People that talk about “mansplaining” or “patriarchy” don’t really oppose it so much as they adopt these terms to exclude others. Since most of the elite group is white and its need to exclude is directed primarily at middle-class whites, it cannot exclude based on race. It cannot exclude based on religion. It also cannot openly exclude based on old social class norms. But it can exclude based on terminology and methods of speech. So the new feudalism, its gates and guard-posts, are primarily linguistic and verbal. A deaf mute white middle class person could pass more easily among the elites by simply keeping his or her mouth shut. When we talk about “ignorance” and “education” and “anger” this is what is meant. Make them speak and then we can decide who is “us” and who is “them.”

Curiously, the populist movements have come to understand this. They understand that the system is rigged. They understand that they have been provided with a worse education by the very people who call them uneducated, they understand that they have less social mobility than their parents and that they suffer inequality. They also know that it is the “experts” who have designed it this way in order to keep them out of the “elite” club. They have been handed a sentence, one almost as draconian as during the old period of Feudalism and the ancien regime.

Screen Shot 2017-08-15 at 10.47.49 AM

1871, a statue of Napoleon on top of the Vendôme column, about to be torn down by the Communards (Paris Commune)

The problem the elites face is that the chaos that is unleashed when an exclusive and isolated club have declared that most of their own country cannot enter their club eventually will come to the clubhouse door. Elite regimes have isolated themselves in many countries and often did not believe the social upheavels that would be unleashed would occur. The economically liberal regimes that dominated Europe from 1880 to 1920 did not see the clouds gathering. Neither did the nobility of various states. The program of thinking that the very poor, migrants and people of color can be used like a hammer or shield against the “ignorant masses” is only a racist stop-gap measure. The shock troops of the conflict between the elites and the populists will eventually demand, much as service in the Roman Army provided, citizenship in the club. You cannot wield “migrants” like a sword, because they have their own demands and culture. And eventually their culture will become common cause with the “masses” with whom they have more in common. When they are denied social mobility, and see increasing inequality, they too will revolt.

The old feudal elites felt they had noblesse oblige, a certain social responsibility to the wider society. They were walled off in some ways, but they also shouldered the burden of foreign wars, for instance. The new feudal aristocracy says openly “we dislike the rest of society” and has no loyalty or responsibility to that society. “We are globalized,” they say. When there is war to be made, they seek to wield the rest of society, the one they despise, as a bludgeon. This is an essential difference and one that makes the current feudalism even more precarious than the old and will lead to more of a breakdown in social solidarity and society. When the wealthiest 1% or 5% see themselves as having nothing in common with the rest of their country, it creates a toxic trend that leads to a self-fulfilling prophecy. The less they have in common, the more they abandon society, the more brutal and divided society becomes, the more they say “that’s not my country I see,” and the cycle continues. One cannot simply discard the middle and lower classes and pretend like a society can function. One cannot disregard them as “ignorant” without expecting a blowback.

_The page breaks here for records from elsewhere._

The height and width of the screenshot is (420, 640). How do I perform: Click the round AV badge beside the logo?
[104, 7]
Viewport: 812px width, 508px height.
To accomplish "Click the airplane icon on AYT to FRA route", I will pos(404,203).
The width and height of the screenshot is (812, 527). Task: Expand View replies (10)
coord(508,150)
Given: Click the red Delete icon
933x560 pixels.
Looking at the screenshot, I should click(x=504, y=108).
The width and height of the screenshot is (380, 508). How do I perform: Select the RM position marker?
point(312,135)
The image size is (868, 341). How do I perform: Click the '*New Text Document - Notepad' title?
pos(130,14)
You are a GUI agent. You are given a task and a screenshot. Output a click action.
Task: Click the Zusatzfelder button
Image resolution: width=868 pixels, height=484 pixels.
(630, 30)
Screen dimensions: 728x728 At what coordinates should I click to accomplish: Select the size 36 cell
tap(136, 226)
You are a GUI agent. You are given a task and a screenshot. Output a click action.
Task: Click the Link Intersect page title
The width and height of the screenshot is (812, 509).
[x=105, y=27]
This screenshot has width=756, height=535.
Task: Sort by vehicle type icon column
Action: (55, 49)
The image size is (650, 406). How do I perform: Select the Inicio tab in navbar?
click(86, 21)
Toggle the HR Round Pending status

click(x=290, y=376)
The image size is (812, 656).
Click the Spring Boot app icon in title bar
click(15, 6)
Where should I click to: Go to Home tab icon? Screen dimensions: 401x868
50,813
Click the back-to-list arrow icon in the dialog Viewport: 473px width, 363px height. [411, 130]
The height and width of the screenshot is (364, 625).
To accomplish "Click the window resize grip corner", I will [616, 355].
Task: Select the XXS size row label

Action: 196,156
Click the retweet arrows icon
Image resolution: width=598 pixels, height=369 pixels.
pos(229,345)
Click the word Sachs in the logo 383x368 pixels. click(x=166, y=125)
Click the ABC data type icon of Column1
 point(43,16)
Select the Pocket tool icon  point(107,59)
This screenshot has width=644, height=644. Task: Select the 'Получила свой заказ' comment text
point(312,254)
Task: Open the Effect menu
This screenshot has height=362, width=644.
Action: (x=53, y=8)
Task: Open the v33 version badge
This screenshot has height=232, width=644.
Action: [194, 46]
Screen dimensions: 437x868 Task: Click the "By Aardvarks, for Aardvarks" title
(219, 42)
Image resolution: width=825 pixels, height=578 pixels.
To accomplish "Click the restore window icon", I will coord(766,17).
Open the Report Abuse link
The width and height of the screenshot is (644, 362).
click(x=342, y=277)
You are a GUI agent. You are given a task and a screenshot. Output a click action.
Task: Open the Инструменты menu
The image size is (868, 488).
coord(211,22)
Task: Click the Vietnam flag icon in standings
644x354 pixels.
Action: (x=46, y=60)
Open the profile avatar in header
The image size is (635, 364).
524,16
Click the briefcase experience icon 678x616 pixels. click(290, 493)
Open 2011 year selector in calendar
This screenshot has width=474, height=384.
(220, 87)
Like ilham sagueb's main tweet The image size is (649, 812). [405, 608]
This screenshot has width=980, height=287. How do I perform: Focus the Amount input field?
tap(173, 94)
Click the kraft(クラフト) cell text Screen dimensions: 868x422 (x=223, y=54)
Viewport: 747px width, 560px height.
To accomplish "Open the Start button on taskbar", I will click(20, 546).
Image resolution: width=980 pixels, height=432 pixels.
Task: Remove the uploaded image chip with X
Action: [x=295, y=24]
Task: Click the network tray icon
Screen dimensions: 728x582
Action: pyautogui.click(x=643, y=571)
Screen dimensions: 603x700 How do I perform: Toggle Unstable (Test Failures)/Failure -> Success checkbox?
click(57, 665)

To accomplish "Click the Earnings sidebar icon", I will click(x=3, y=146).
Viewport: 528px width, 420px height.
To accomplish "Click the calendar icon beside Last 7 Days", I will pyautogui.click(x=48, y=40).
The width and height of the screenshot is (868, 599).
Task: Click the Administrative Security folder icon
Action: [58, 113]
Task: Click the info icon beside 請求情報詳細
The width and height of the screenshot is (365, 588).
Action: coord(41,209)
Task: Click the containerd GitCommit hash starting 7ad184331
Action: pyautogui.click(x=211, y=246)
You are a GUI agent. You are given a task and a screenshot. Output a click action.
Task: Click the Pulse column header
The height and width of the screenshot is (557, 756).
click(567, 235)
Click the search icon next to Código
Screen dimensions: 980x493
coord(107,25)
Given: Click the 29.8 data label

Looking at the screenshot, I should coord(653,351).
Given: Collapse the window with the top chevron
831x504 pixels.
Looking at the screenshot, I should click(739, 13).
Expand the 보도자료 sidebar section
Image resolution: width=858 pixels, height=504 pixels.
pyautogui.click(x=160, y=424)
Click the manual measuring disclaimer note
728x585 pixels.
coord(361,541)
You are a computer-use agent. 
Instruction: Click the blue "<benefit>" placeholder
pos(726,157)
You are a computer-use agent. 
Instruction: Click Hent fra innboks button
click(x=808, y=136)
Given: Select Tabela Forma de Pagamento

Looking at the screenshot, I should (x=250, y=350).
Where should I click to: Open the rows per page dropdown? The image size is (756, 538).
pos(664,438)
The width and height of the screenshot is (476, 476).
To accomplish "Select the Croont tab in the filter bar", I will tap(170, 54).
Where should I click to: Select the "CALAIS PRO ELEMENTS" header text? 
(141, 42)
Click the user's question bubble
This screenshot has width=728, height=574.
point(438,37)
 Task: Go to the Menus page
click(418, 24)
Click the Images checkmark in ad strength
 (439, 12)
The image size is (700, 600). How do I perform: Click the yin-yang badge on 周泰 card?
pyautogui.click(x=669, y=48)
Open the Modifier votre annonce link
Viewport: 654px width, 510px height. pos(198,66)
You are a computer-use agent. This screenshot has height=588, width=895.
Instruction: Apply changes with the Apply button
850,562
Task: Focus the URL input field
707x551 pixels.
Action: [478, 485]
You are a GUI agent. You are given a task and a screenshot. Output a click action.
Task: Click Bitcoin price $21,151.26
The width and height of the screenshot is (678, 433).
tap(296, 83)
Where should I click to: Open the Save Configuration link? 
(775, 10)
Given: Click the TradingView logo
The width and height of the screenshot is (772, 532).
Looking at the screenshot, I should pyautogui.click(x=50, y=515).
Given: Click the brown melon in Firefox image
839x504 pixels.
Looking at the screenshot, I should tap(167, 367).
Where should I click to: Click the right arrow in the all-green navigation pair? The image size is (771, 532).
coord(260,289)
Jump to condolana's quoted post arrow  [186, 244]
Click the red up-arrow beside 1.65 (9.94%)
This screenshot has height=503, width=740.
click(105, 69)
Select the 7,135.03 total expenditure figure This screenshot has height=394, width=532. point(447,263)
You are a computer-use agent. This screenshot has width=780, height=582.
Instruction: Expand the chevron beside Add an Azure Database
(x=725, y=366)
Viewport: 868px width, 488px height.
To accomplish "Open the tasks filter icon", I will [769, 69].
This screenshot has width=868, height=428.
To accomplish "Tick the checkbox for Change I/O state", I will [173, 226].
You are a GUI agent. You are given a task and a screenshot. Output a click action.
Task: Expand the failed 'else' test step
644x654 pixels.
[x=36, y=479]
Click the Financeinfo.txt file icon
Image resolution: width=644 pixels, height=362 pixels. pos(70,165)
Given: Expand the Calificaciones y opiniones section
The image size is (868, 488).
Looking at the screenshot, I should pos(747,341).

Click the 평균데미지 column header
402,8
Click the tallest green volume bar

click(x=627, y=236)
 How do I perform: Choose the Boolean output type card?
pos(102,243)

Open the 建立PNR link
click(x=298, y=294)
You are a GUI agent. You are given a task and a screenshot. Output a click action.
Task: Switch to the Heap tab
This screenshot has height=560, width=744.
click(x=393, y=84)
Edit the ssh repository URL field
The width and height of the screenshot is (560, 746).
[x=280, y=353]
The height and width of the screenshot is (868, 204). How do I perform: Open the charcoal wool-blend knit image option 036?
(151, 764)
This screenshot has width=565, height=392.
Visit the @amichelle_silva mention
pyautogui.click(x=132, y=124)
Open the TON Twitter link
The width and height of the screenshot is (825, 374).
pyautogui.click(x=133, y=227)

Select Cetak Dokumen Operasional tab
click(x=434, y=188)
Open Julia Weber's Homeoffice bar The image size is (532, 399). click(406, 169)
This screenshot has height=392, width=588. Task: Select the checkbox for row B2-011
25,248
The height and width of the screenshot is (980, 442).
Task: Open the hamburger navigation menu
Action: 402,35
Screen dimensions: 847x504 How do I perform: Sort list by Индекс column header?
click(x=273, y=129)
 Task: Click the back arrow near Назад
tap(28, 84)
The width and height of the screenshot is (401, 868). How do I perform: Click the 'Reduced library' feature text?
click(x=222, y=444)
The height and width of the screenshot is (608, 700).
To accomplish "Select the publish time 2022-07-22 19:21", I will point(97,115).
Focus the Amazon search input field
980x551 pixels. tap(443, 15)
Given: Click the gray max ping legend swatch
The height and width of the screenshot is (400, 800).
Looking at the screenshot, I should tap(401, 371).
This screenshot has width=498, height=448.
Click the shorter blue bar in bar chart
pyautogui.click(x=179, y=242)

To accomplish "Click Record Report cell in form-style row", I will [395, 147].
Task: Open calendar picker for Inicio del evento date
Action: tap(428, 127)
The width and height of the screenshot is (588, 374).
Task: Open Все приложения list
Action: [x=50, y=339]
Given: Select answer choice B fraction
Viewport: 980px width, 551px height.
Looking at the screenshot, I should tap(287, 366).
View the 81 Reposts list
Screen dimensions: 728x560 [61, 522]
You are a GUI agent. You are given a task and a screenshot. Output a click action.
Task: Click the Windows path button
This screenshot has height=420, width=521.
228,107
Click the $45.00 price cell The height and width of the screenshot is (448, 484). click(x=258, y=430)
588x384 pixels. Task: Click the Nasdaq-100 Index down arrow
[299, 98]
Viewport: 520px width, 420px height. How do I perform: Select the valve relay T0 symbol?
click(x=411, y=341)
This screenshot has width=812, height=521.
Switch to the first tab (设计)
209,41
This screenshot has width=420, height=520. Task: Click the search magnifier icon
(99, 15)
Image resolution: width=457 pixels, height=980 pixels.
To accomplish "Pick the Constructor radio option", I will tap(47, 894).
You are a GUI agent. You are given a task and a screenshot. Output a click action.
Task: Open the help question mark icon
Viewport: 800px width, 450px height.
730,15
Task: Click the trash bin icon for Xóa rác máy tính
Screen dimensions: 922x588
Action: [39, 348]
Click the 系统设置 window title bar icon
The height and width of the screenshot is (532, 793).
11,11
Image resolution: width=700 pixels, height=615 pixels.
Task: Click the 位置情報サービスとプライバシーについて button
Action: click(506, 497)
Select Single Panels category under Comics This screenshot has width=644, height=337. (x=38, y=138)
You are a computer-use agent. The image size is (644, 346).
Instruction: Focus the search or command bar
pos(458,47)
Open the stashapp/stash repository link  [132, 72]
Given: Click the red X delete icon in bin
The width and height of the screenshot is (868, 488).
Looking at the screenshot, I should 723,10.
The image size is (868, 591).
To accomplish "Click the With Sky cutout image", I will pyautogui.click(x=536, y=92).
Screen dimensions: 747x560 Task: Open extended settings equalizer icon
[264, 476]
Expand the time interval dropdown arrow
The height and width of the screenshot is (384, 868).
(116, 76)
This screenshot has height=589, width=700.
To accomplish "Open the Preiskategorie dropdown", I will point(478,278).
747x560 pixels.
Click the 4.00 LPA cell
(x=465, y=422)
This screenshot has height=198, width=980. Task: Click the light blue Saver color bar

Western society is at a crossroads. This is fueled not only by its own failures, but external forces. The breakdown in the US and UK and elsewhere is a seed of worse to come. The lack of social solidarity, the new social media incitement and hatred, is being ignored at the peril of society as a whole. To disregard it and try to isolate one group form it has fueled it.

The new Old Boys Club has jettisoned social solidarity and risks creating a permanent cycle of harm and social rift.